To force alignment on a particular byte
boundary, a driver can use any of the following:
·
The storage class qualifier __declspec(align()) or the
DECLSPEC_ALIGN() macro
·
The pack() pragma
·
The PshpackN.h and Poppack.h header files
To change the alignment of a single
variable or structure, you can use __declspec(align())
or the DECLSPEC_ALIGN() macro, which is defined in the Windows DDK. The
following type definition sets alignment for the ULONG_A16 type at 16 bytes,
thus aligning the two fields in the structure and the structure itself on
16-byte boundaries:
typedef DECLSPEC_ALIGN(16) ULONG
ULONG_A16;
typedef struct {
ULONG_A16 a;
ULONG_A16 b;
} TEST;
You can also use the pack() pragma to specify the alignment of structures. This pragma applies
to all declarations that follow it in the current file and overrides any
compiler switches that control alignment. By default, the DDK build environment
uses pack (8). The default setting
means that any data item with natural alignment up to and including 8 bytes is naturally
aligned, not necessarily 8-byte aligned, and everything larger than 8 bytes is aligned
on an 8-byte boundary. Thus, two adjacent ULONG fields in a 64-bit aligned
structure are adjacent, with no padding between them.

§ LISTING:

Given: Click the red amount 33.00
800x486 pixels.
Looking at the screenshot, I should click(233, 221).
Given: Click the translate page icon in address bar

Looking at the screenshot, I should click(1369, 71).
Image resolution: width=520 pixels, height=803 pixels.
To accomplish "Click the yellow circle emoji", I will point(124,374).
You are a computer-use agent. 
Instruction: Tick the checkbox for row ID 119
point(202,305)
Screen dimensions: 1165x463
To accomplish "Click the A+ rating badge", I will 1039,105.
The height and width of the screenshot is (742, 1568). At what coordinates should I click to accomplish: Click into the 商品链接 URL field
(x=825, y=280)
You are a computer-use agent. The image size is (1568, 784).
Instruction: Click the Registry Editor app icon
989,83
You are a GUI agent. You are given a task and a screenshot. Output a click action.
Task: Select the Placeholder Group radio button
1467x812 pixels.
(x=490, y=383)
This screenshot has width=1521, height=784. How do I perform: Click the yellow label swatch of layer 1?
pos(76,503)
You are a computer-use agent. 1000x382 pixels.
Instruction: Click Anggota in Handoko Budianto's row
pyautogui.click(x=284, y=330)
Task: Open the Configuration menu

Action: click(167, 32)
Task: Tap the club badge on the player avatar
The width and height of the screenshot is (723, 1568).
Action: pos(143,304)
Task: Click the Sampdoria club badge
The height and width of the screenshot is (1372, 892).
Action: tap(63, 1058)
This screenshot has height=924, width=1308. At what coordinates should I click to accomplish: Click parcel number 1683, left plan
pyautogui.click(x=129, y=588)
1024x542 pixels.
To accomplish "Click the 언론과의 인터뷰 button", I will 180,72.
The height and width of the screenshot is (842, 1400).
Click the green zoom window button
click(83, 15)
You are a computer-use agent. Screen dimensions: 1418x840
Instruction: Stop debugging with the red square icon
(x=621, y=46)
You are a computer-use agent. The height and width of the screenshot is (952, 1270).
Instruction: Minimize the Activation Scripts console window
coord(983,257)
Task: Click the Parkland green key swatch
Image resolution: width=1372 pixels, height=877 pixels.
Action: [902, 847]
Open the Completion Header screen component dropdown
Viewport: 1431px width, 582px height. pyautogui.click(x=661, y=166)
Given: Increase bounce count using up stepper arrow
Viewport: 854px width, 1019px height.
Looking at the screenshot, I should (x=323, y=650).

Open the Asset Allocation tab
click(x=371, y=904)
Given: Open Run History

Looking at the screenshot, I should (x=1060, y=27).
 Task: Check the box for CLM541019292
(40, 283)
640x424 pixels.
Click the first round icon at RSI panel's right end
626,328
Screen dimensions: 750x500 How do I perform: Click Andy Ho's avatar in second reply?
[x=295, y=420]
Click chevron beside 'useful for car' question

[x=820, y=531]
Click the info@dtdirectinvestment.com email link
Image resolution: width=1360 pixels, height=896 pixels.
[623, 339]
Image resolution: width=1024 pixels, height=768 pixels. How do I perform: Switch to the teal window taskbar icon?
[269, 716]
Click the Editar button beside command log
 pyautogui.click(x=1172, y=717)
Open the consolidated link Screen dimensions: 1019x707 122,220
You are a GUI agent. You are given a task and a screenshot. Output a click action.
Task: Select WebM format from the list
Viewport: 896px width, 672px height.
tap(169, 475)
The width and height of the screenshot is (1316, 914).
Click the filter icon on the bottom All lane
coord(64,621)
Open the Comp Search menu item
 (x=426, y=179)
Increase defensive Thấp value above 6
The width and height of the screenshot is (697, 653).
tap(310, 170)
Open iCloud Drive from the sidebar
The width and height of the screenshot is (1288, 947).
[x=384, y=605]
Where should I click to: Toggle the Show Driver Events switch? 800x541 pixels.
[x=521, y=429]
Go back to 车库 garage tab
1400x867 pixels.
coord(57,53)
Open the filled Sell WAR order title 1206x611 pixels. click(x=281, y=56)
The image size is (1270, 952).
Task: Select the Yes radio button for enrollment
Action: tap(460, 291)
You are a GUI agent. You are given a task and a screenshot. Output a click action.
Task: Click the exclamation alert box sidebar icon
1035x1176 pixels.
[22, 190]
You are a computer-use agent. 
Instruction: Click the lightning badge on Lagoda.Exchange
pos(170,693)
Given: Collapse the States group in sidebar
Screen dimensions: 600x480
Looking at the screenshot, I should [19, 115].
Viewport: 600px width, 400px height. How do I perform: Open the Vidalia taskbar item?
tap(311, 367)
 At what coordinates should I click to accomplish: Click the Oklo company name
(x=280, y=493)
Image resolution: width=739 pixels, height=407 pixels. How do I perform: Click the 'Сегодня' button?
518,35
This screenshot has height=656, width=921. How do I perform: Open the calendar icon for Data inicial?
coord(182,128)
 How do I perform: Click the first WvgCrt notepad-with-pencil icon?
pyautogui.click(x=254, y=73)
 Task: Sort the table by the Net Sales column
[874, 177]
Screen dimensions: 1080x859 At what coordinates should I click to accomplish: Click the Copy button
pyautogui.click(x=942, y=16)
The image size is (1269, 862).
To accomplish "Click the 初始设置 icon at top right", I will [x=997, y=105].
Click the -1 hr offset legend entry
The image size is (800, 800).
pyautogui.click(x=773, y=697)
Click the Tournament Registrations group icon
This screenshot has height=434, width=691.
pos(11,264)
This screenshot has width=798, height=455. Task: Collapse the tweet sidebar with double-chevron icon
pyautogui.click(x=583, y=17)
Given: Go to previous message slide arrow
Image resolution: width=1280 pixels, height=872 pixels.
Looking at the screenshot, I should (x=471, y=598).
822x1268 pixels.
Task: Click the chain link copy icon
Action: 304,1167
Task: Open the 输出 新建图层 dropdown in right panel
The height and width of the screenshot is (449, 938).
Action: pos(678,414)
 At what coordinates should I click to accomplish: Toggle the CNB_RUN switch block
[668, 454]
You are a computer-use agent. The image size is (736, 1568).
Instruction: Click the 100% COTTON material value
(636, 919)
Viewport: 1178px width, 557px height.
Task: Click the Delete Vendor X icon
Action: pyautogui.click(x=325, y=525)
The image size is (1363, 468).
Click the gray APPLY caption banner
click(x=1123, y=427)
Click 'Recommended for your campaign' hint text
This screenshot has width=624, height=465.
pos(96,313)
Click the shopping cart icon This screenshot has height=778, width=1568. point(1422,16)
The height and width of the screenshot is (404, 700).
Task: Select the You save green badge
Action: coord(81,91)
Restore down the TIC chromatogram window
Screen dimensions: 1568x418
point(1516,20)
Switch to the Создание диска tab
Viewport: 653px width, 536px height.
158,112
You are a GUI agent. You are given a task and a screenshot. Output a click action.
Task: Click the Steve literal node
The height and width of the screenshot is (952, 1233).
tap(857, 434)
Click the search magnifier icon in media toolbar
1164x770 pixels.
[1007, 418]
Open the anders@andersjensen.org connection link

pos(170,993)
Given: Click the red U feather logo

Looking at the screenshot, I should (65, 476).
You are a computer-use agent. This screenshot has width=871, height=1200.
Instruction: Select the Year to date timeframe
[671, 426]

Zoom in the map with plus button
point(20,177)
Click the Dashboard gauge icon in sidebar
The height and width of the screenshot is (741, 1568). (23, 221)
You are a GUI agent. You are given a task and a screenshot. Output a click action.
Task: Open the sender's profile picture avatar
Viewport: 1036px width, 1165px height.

§ TASK TO COMPLETE:
In the excerpt on driver data alignment, which pack setting does the DDK build environment use by default?

§ SOLUTION FOR THIS PROBLEM:
pack (8)